The recipe called for a bunch of parsley. What exactly is a bunch? Did you know that until the 20th century most cookbooks did not list “standard” measurements such as cup, tablespoon or ounces! It seems that many of the “old” measurement terms still abound in our lexicon of cooking terminology.

I am consciously trying not to be swayed by measurements when cooking but to understand the relationship between the ingredients. Many of my recipes copied onto my note cards simply contain the suggested ingredients and notes about appropriate temperature and timing. For your see, the great cooks, those who invented the recipes are those who cook by feel and intuition – just as our great grandmothers did!

Let us think about the terms, pinch, dash, jigger and bunch. I always enjoy looking at my Food Lovers Companion (by Sharon Tyler Herbst) and consider it one of the best kitchen guides available.

They define a pinch as about 1/16 teaspoon or less. I bet that if you took a pinch of salt and measured it you would be very close. A dash usually refers to liquid measurements – a few drops – but we also talk about a dash of pepper or other seasoning. For me a dash is a little more than a pinch about 1/8 teaspoon. Now a jigger (or a pony) is about three tablespoons, about 1 1/2 ounce of a liquid. What you hope the bar tender is really putting into your mixed drink glass even though it does not look like it!

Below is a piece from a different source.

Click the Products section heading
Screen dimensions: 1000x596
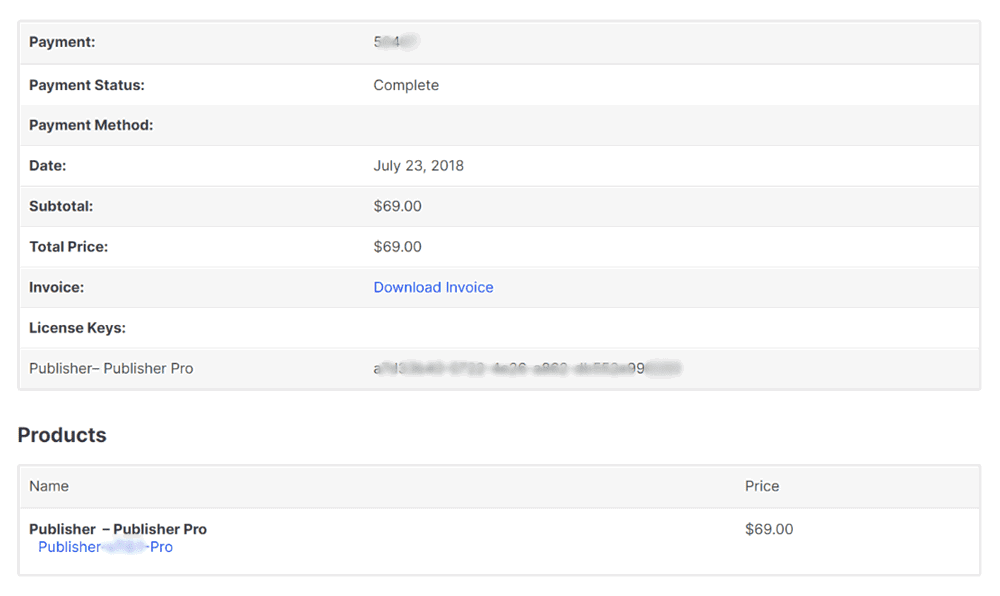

Finally, what is a bunch? A bunch is really, whatever you decide it is to be! You see, the taste of the food is up to you and you are responsible for the outcome. Let your intuition take over, taste the recipe in your mind, look at that parsley, cilantro, or spinach, and go for it. After all, you are the cook and the only way to learn about the interactions of ingredients is to take a jigger of confidence, a pinch of knowledge and a dash of inspiration as you prepare food for that next bunch of folks!